McCormick Place is a cavernous facility consisting of four interconnected buildings and one indoor arena sited on and near the shore of Lake Michigan, about 2 miles south of downtown Chicago. Regularly home to numerous trade shows and meetings, with the social-distancing rules in place across the state, it has sat empty for weeks. As the number of coronavirus patients ticked sharply upwards in the Chicago area, Gov. J.B. Pritzker and Chicago Mayor Lori Lightfoot announced on April 3, that it would be converted into an emergency facility for up to 3,000 patients.

The governor and mayor put out a call for medical professionals, and very soon, these good souls began streaming in to help staff the emerging facility.

With the holiday of Passover right around the corner, a few of the Jewish imports reached out to the local Chabad rabbi, Rabbi Mordechai Gershon of Chabad of the South Loop, inquiring after their Passover Seder needs. Gershon stepped in to fill their needs, and in collaboration with the regional offices of Lubavitch Chabad of Illinois, though the hour was late and the need stretched well beyond conventional resources, Chabad was up for the challenge.

‘Cater to Their Needs’

Rabbi Avraham Kagan, director of Government Affairs for Lubavitch Chabad of Illinois, had already been in close contact with the mayor’s office since the beginning of the crisis when this new request surfaced, Kagan immediately contacted Vance Henry, chief of faith engagement from the office of the mayor to see how he could help.

“Mr.
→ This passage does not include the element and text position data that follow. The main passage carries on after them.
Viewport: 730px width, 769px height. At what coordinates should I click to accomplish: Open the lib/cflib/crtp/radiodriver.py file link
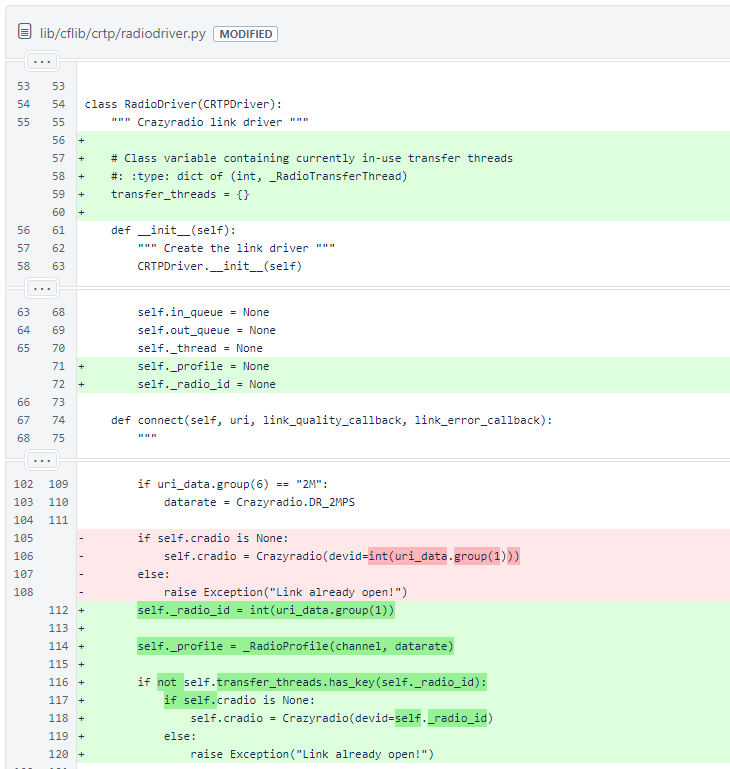(x=122, y=33)
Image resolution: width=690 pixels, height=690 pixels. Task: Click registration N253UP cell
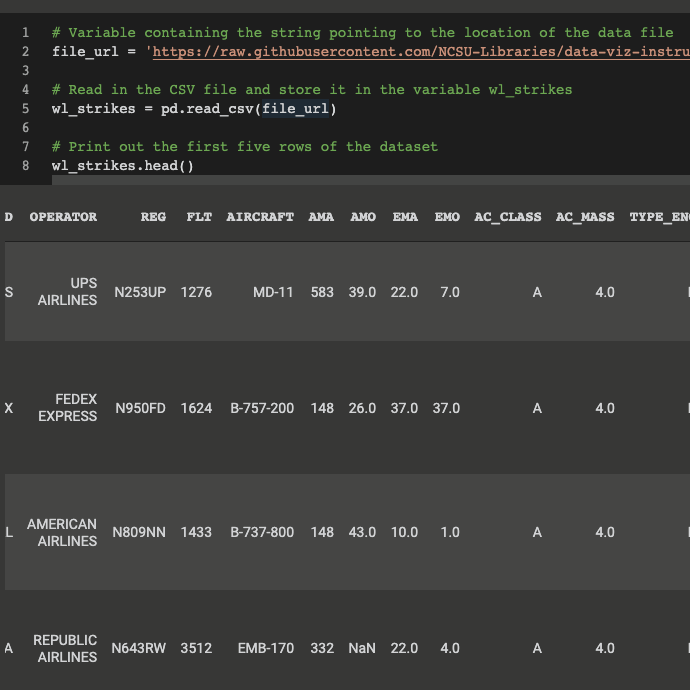(140, 292)
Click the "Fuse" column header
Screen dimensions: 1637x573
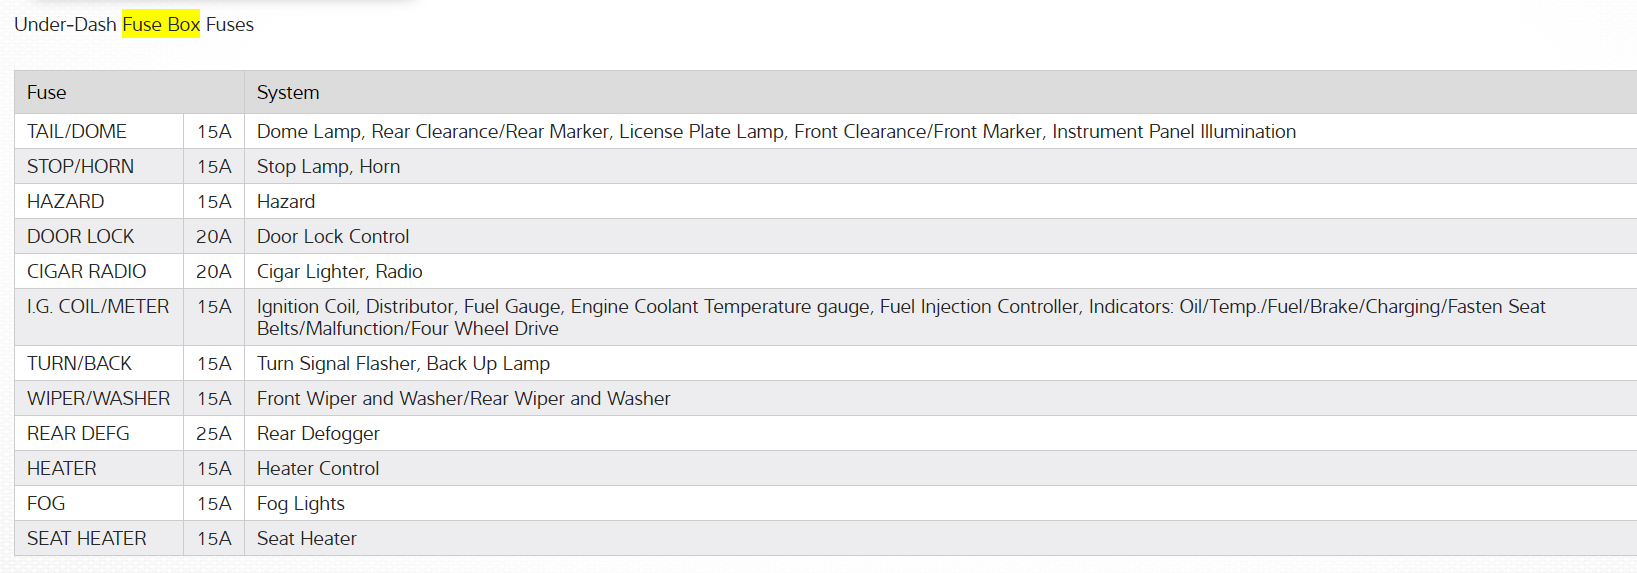(47, 92)
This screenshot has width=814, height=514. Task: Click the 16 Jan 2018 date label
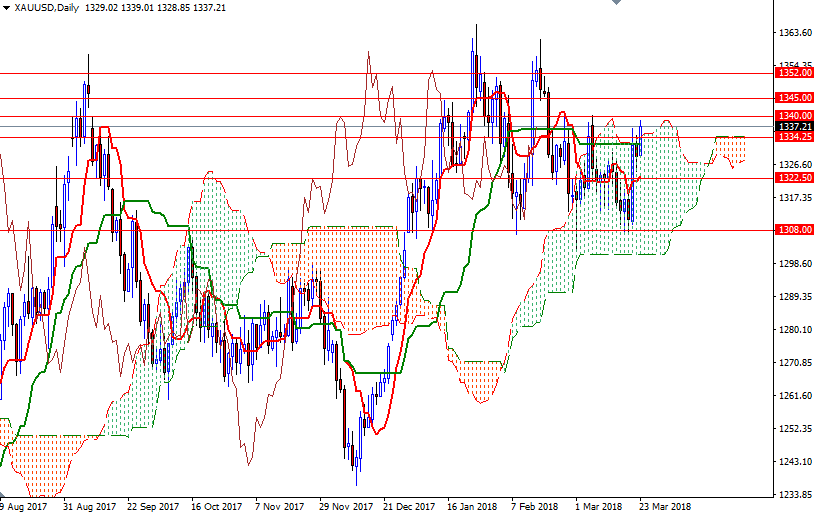472,506
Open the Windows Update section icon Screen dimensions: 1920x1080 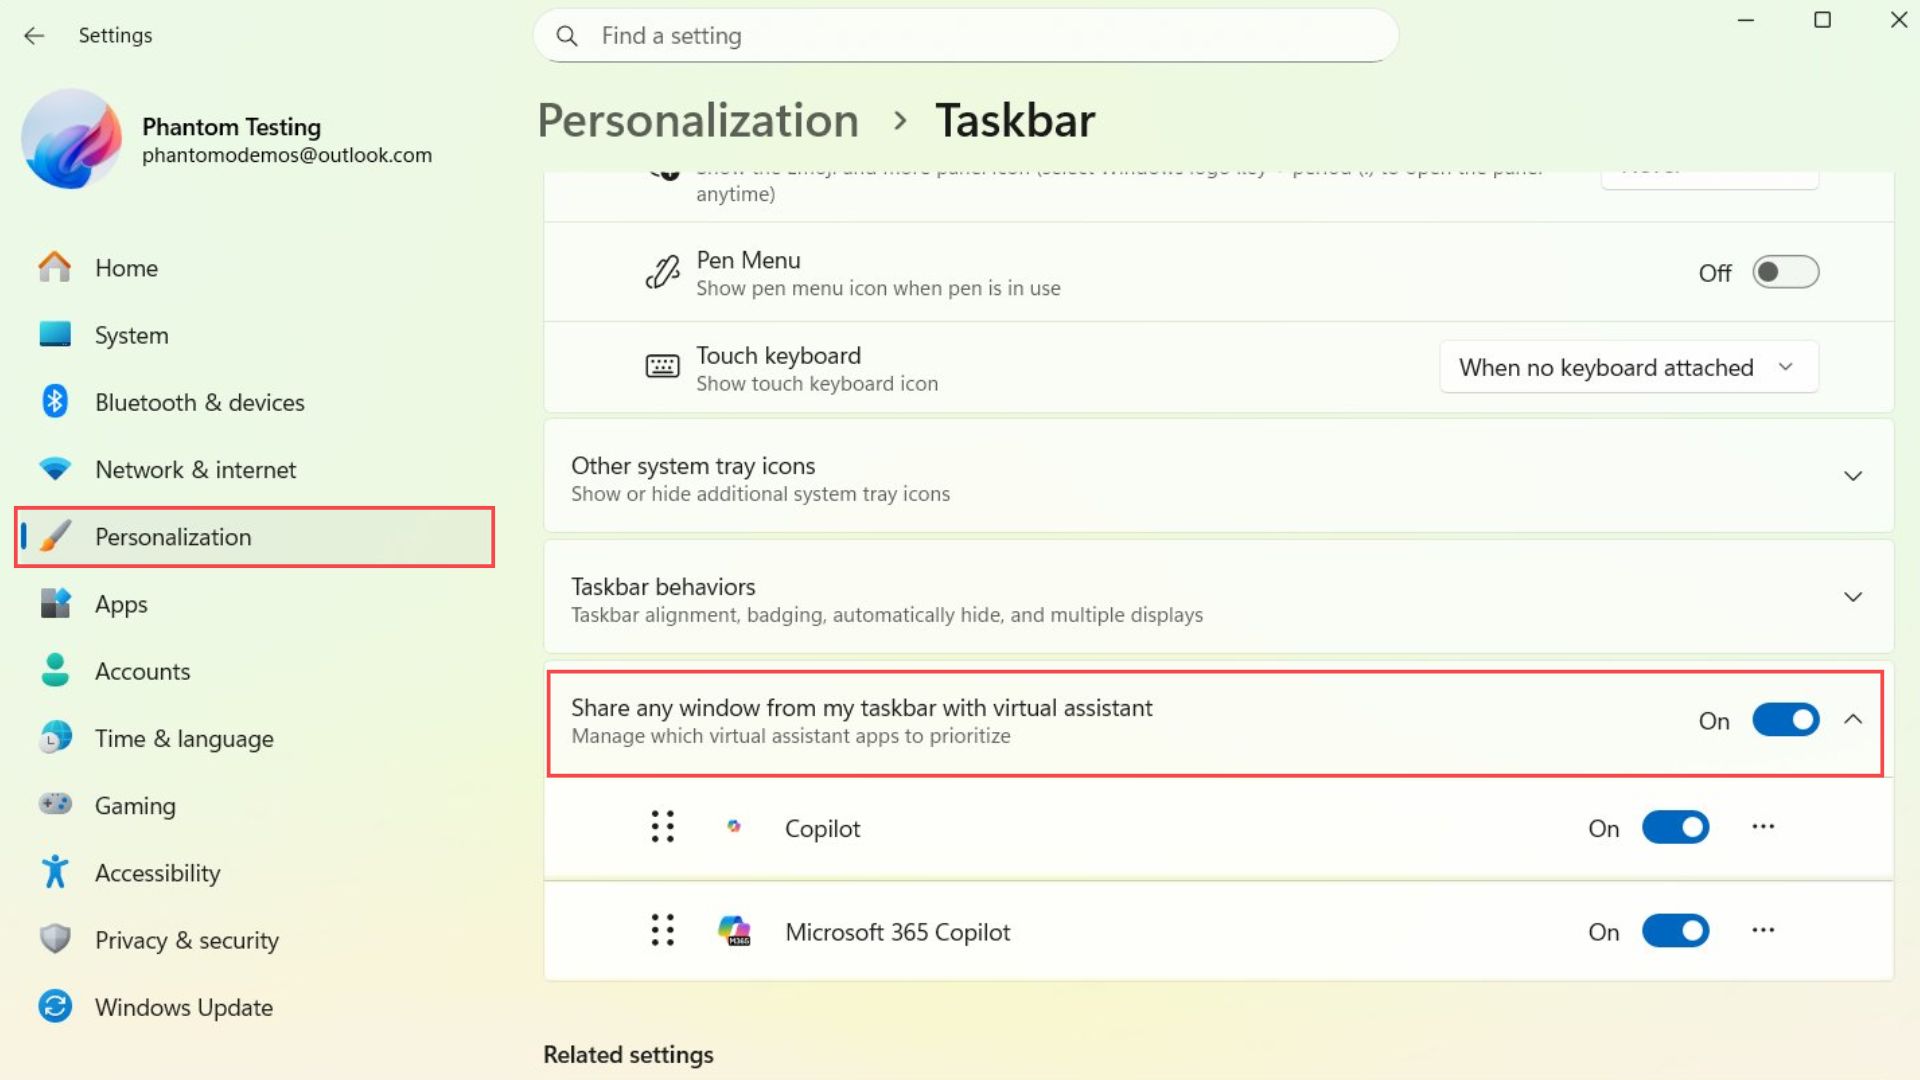pyautogui.click(x=55, y=1007)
Henry immediately put me in touch with the people coordinating the efforts to set up the hospital until I was eventually directed to the staffing company, which helped us identify the Jewish staff members. From there, we were able to gauge the amount of resources we would need to marshal to cater to their needs,” Kagan told Chabad.org. Together with the governor’s office, the mayor’s office was fully engaged in the effort to provide for the Jewish personnel.

Lubavitch Chabad has so far arranged and distributed more than 2,000 “Seder in a Box” kits for residents of the state, coordinated by Chaya Epstein of Beis Menachem Chabad in Chicago and ably catered by Linda Neiman of Zelda’s Caterers. Already stretched to capacity, the sudden influx of new requests from these medical imports was a daunting request.

“We approached the Walder family, who immediately agreed to fund the effort,” said Rabbi Meir Shimon Moscowitz of Lubavitch Chabad headquarters. Indeed, Epstein and her contacts at Zelda’s Caterers did the impossible, and by Sunday, a fully prepared slew of “Seder in a Box” kits were ready to be distributed to the staff at McCormick Place.

Far more than just matzah and wine, these kits are fully prepared meals for the one privileged to open it. They include a Seder plate, fish, chicken and brisket—everything needed to taste the tradition of Passover, wherever the person may be.

“It was a last-minute effort,” said Kagan. “But when someone calls Chabad for any Jewish need, we’re there to serve them.”